Vorliegender Textauszug:

====

Rezension von Ralf Steinberg

 

Verlagsinfo:

Moskau um 1930: Zusammen mit seinen Gehilfen geht der Teufel um und wirbelt die Stadt mächtig durcheinander. Im Varietétheater richten sie ein heilloses Chaos an und stellen das Publikum – Bürger der Stalinzeit – mit all ihren Schwächen bloß. Die Behörden scheitern kläglich mit rationalen Erklärungsversuchen. Nur zwei Personen entgehen Schreck und Unbill: Der Meister – ein Schriftsteller, der seine Tage in der Psychiatrie zubringt – und Margarita, seine Geliebte, die sich in ihrem gutbürgerlichen Leben nach ihm sehnt. Bulgakows Meisterwerk ist eine auch heute noch hochpolitische Gesellschaftssatire.

====

Datenauszug:
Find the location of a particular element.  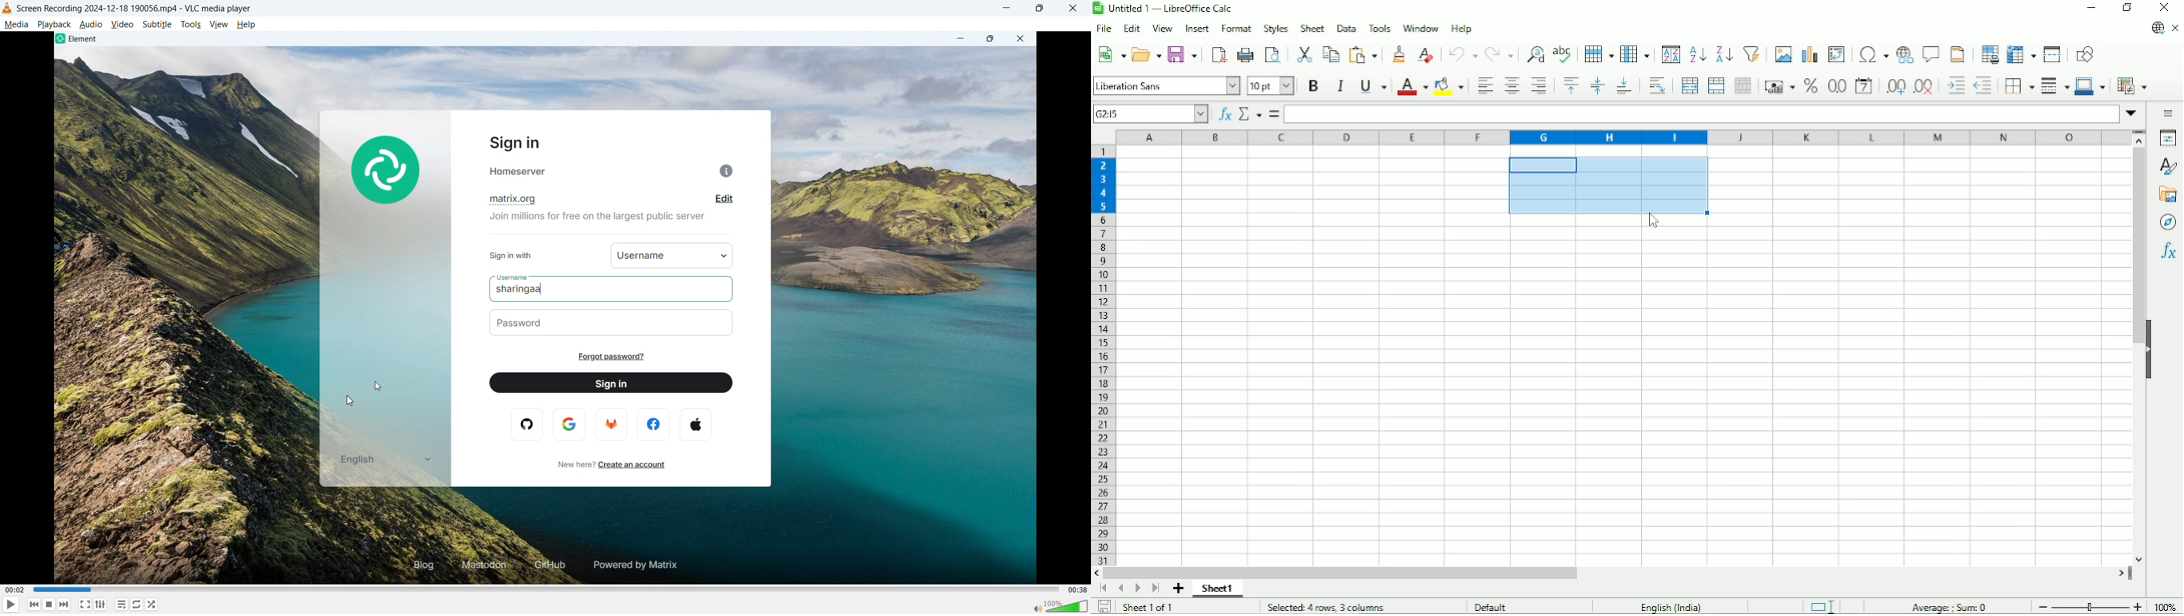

====

Arbeitsauftrag A: Wo verbringt der Meister laut dem Textauszug über Bulgakows Roman seine Tage?
Arbeitsauftrag B: Führen Sie den Textauszug über Bulgakows Gesellschaftssatire im Anschluss an seinen letzten Satz fort.

Endgültige Antwort A: In der Psychiatrie.

Endgültige Antwort B:
Rezension:

Die Neuübersetzung von Meister und Margarita zeichnet sich durch die Kommentare und Hinweise des Übersetzers Alexander Nitzberg aus, da er uns nicht nur Informationen zu den Hintergründen des Textes liefert. Vielmehr stellt er die vielen kleinen poetischen Finessen vor, die Bulgakow beim Verfassen und Überarbeiten des Textes anwandte. Reime, Alliterationen und Melodie standen deshalb auch im Bemühen des Übersetzers, dem Original beim Übertragen ins Deutsche so nah wie möglich zu kommen.

Nach der Lektüre der Anmerkungen kann man besonders auch die unterschiedlichen Sprechweisen der Figuren besser würdigen.

 

Nitzberg weist darauf hin, welche Bedeutung der jahrelang unveröffentlichte Roman hat. Er spricht von einem Kultstatus in der 90ern unter Jugendlichen. Leider grenzt Nitzberg diese Behauptung nicht weiter ein. Im Zuge der Perestroika sind einige Texte an die Öffentlichkeit gespült worden, die aber mit dem Wegbrechen der Aktualität auch wieder aus dem Fokus verschwanden. Dissidenten-Chic ist immer Zeit abhängig.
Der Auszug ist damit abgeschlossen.